Stored records |
◆ ◆ ◆ ◆ ◆
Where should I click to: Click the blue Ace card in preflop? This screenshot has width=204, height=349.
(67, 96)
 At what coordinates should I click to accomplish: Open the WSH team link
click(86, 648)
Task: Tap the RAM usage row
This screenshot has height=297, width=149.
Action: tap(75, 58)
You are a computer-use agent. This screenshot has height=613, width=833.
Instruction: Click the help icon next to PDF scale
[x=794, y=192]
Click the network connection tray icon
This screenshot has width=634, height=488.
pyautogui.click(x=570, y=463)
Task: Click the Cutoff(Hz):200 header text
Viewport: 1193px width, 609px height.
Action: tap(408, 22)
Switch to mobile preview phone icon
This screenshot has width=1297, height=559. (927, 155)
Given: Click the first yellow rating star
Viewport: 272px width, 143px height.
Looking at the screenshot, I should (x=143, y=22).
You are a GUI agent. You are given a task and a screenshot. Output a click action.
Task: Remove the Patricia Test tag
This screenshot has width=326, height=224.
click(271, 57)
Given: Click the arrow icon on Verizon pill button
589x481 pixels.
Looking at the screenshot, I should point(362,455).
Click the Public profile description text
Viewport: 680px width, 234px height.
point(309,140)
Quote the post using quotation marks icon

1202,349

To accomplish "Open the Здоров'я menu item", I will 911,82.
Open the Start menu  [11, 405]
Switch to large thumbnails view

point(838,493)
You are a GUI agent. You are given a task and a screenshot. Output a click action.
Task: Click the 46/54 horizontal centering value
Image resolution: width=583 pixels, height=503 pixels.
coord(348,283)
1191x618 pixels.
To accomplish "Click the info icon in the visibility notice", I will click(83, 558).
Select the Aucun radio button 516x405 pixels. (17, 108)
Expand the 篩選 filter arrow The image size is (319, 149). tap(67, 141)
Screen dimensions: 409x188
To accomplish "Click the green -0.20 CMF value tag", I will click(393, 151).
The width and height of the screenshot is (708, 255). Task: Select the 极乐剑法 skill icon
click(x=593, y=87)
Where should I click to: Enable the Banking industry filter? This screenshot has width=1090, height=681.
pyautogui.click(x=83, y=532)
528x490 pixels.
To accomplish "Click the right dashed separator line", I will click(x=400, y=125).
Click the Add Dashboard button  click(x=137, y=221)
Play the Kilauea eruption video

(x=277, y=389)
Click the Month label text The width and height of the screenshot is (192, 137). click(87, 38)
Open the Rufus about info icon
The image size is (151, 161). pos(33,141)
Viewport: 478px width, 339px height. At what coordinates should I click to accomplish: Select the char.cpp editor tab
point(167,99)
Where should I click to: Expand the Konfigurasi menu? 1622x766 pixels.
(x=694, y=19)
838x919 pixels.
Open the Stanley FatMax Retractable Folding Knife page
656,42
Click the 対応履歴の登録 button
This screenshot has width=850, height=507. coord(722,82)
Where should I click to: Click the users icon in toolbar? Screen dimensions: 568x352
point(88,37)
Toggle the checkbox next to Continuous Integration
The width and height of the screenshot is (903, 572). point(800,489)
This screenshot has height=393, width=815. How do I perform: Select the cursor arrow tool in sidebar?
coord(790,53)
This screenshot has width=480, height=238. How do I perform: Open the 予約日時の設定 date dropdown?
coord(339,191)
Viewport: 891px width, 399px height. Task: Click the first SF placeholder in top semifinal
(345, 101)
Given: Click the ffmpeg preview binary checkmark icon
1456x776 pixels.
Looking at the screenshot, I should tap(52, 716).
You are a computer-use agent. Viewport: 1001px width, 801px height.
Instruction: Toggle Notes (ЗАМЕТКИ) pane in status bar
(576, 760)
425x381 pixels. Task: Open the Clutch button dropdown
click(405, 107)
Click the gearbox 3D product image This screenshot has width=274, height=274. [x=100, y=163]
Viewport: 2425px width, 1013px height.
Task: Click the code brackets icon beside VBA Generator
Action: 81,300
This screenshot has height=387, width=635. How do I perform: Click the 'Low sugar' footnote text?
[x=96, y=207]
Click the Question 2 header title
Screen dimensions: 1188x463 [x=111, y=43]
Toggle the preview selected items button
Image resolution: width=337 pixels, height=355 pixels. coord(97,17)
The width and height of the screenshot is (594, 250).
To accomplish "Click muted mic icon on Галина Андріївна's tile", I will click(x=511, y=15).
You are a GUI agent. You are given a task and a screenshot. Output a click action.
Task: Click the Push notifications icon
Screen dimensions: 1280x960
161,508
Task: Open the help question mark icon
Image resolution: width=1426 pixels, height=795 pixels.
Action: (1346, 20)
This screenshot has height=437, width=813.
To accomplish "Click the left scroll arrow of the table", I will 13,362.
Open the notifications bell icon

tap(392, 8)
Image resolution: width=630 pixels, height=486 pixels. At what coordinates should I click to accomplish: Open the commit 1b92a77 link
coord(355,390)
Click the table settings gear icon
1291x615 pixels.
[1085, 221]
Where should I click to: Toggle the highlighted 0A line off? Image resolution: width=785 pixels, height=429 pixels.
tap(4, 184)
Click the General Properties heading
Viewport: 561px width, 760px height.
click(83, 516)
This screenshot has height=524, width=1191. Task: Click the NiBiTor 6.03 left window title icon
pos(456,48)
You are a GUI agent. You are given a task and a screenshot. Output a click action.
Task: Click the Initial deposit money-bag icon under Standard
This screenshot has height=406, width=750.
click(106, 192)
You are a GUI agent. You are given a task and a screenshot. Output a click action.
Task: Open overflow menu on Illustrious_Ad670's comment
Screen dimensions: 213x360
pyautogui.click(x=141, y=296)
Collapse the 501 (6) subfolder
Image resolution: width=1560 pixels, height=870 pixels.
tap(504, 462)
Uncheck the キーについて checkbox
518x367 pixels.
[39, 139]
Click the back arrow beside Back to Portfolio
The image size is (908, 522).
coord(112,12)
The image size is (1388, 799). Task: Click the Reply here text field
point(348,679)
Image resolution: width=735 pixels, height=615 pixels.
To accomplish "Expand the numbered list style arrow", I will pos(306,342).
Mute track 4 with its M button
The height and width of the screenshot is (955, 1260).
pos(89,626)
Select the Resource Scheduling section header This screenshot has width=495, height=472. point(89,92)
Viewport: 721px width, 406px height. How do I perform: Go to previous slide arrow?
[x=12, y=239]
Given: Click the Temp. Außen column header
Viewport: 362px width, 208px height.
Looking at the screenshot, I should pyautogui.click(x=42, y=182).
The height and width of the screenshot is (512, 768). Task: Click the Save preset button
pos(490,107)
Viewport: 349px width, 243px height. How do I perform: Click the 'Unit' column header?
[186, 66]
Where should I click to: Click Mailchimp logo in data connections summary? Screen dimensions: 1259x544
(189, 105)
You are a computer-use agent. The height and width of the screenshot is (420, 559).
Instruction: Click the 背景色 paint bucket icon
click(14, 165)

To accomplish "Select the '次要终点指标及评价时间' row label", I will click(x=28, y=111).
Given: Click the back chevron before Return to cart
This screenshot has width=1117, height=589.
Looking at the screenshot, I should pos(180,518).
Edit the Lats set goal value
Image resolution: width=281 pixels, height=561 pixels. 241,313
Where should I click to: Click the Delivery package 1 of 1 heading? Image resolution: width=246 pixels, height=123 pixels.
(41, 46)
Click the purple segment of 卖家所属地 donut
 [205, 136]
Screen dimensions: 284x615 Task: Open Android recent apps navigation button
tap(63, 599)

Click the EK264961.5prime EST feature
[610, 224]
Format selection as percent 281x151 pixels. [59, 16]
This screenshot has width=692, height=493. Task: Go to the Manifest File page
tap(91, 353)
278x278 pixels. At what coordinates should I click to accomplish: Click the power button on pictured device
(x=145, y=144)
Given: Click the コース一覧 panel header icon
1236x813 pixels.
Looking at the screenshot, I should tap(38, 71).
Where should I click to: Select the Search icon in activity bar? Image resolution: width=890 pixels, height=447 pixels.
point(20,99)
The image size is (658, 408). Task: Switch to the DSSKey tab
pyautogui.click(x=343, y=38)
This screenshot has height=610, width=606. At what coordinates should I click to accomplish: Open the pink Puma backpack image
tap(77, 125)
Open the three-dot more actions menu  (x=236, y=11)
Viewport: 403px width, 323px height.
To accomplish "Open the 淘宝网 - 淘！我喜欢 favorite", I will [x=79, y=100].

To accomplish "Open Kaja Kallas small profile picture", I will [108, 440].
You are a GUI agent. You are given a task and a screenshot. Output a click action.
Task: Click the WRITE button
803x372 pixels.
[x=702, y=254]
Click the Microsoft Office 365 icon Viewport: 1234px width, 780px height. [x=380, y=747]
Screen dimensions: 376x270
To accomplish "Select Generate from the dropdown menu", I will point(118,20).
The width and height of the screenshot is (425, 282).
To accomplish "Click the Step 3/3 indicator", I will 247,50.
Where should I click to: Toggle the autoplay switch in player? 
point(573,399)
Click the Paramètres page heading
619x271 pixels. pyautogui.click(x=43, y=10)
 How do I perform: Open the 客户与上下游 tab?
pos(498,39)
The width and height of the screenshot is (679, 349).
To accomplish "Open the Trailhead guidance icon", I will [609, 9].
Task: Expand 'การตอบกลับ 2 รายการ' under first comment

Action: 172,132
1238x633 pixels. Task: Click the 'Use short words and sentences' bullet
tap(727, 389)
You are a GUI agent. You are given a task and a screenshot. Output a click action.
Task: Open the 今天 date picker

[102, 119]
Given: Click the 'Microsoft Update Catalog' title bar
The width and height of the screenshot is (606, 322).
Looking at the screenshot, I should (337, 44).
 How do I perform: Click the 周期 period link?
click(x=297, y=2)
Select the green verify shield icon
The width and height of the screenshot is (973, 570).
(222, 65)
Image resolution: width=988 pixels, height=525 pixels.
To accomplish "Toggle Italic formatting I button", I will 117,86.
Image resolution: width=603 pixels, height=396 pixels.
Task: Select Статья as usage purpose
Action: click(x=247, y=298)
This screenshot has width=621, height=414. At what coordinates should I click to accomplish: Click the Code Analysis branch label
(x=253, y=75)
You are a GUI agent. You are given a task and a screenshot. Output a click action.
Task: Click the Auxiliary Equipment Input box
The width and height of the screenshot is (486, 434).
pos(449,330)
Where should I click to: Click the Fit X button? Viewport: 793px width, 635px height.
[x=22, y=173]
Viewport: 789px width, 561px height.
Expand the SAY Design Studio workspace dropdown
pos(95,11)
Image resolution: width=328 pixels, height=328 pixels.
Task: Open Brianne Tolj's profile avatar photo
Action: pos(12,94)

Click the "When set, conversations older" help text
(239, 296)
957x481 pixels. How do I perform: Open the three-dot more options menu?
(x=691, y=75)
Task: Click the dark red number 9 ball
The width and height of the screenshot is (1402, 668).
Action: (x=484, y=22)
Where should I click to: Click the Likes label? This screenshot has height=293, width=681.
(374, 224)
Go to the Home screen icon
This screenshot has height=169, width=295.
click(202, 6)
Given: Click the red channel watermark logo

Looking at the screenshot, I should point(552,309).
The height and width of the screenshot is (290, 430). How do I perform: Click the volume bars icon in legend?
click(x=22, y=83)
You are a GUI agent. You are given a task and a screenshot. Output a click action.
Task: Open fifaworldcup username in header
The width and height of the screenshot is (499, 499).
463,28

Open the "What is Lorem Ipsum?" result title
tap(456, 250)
◆ ◆ ◆ ◆ ◆
Problem to work on |
The lines above from the one containing "You are a computer-use agent. The" through the one containing "Given: Click the back" are to be set down exactly, and no others.

Response to the task |
You are a computer-use agent. The height and width of the screenshot is (420, 559).
Instruction: Click the 背景色 paint bucket icon
click(14, 165)

To accomplish "Select the '次要终点指标及评价时间' row label", I will click(x=28, y=111).
Given: Click the back chevron before Return to cart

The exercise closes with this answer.